President pro tempore of the Alabama Senate
- In office January 12, 1999 – January 9, 2007
- Preceded by: Dewayne Freeman
- Succeeded by: Hinton Mitchem

Member of the Alabama Senate from the 8th district
- In office November 3, 1982 – November 3, 2010
- Preceded by: James LeMaster
- Succeeded by: Shadrack McGill

Personal details
- Born: Lowell Ray Barron April 22, 1942 (age 84) Jackson County, Alabama, U.S.
- Party: Democratic
- Education: Auburn University (BS)
- Profession: Pharmacist; businessman;

= Lowell Barron =

American politician

Lowell Ray Barron is a former Democratic politician, businessman who was a member of the Alabama Senate, and represented the 8th District from 1982 to 2010. He was elected President Pro Tem of the Alabama Senate from 1999 to 2007, and after having serving seven terms in the state Senate, was defeated by 628 votes in the 2010 general election by Republican Shadrack McGill. Alabama's 8th Senate district includes all of Jackson County and parts of DeKalb and Madison Counties.

==Early life and education==
He was born in Jackson County, received his Bachelor of Science degree in pharmacy from Auburn University and, in 1965, opened a pharmacy in Fyffe.

==Career==
He was elected Mayor of Fyffe in 1968, a position he held until 1982, when he was first elected to the Alabama Senate.

New elections for the state Senate and House were held in 1983 after district lines were redrawn, and the Alabama Democratic Party picked nominees rather than holding new primary elections. After his first year in the Senate, he was not selected as the Democratic nominee. Subsequently, he waged the state's first and only successful write-in campaign for the Alabama Legislature and won the Democratic nomination. He encouraged people to write in "Lowell Barron" with the "itty bitty pencils" which his campaign distributed, and his write-in campaign still stands as one of the most successful in American history. While the Senate district contained three counties (DeKalb, Jackson and parts of Madison), he received write-in votes in 26 of Alabama's 67 counties.

He was elected by the full Senate as president pro tempore for two terms (1999–2007). In 1999, the Democratic-held legislature stripped much of the powers of the Republican Lieutenant Governor of Alabama, who was the presiding officer of the Alabama Senate. Senators changed the Senate rules to give those much of those powers it to the President Pro Tempore, which increased Barron's influence. Barron was reelected as President Pro Tem in 2003. After the 2006 elections, Barron did not run for Pro Tem but instead was appointed chair of the powerful Senate Rules Committee. Democratic Senator Hinton Mitchem succeeded Barron as Pro Tem in 2007.
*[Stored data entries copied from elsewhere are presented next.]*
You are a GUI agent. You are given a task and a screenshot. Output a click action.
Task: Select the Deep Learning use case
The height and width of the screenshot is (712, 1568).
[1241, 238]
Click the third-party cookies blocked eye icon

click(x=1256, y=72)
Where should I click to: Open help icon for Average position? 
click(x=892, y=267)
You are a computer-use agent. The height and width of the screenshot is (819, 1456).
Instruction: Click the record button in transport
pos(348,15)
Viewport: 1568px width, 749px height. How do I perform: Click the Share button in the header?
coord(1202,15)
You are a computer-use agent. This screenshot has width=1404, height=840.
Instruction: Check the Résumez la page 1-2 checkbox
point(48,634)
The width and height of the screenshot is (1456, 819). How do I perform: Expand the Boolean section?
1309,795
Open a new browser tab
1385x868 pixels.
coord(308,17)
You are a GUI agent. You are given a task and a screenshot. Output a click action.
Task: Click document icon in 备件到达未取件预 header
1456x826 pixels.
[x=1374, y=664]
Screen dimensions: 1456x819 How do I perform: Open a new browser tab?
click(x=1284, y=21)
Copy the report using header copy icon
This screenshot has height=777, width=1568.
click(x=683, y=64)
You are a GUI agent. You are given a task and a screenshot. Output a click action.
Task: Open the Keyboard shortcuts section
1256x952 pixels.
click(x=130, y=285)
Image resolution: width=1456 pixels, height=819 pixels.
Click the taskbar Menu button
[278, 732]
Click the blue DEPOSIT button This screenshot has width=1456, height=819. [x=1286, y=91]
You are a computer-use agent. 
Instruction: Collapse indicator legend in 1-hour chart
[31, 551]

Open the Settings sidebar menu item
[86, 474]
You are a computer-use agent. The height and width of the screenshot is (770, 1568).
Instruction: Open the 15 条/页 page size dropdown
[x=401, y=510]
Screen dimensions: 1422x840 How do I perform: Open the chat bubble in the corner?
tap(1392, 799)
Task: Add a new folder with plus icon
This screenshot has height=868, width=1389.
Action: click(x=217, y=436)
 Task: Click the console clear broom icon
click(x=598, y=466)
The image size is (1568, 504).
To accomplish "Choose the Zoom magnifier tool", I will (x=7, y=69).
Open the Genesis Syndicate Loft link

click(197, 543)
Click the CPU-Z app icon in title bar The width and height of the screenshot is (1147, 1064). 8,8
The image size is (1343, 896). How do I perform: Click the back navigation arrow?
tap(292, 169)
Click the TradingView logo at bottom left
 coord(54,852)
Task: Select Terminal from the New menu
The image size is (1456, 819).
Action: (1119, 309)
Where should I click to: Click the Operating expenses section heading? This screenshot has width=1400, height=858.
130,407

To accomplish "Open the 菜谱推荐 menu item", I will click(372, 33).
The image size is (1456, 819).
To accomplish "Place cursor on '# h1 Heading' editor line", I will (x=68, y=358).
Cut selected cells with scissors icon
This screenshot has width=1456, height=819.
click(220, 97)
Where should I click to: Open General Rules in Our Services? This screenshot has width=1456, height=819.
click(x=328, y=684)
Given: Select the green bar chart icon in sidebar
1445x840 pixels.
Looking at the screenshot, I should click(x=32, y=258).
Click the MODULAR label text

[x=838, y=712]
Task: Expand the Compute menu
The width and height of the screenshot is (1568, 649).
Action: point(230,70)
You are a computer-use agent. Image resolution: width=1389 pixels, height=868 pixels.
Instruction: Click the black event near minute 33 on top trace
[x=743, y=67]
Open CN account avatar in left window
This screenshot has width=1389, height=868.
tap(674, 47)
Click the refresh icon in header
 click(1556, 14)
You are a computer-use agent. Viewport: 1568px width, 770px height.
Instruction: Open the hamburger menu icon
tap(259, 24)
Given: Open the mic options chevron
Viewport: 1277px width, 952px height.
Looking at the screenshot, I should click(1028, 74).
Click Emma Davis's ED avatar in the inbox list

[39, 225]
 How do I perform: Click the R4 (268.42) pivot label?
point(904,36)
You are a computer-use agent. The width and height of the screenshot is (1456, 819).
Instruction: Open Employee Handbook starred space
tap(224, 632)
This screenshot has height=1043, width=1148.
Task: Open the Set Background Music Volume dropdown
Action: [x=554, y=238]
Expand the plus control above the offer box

Barron made national and international news in June 2007 when fellow Senator Charles Bishop, a Republican Senator and former Democratic Senate Rules Chairman in the 1980s, hit Barron while on the Senate floor. According to the Birmingham News Bishop accused Barron of using profanity after Bishop (R-Jasper) confronted Barron on floor of the Senate. Barron was working on a Senate Rules Committee report when Bishop became angered because, in a procedural move, he had lost his turn to debate the issue pending before the Senate when Senator Pat Lindsey (D-Butler) was presiding. Bishop punched Barron in the face, and fellow Senators, including Parker Griffith (D-Huntsville), Bobby Denton (D-Muscle Shoals) and others, saw the attack and restrained Bishop.

Barron has four children, and eight grandchildren, and resides in Rainsville, Alabama. He is a Baptist. Barron is an Auburn fan and served on the Auburn University Board of Trustees from 1993 to 2003. He lists golf, gardening, family and tennis as his hobbies.

On April 23, 2013, Barron was indicted in DeKalb County Circuit Court on charges of campaign finance law violations. After taking office in January 2011, Alabama Attorney General Luther Strange convened seven grand juries in Jackson County and DeKalb County before obtaining an indictment against Barron by the seventh grand jury in April 2013 on two counts of ethics violations and four counts of Fair Campaign Practices Act violations. In 2014, the Alabama Attorney General lost appeals to the Alabama Court of Criminal Appeals and the Alabama Supreme Court by unanimous rulings of both courts. Subsequently, the Attorney General's office filed a motion in DeKalb County Circuit Court in August 2014 to dismiss all charges against Barron. On August 26, 2014, a DeKalb County Circuit Judge dismissed the indictment against Barron.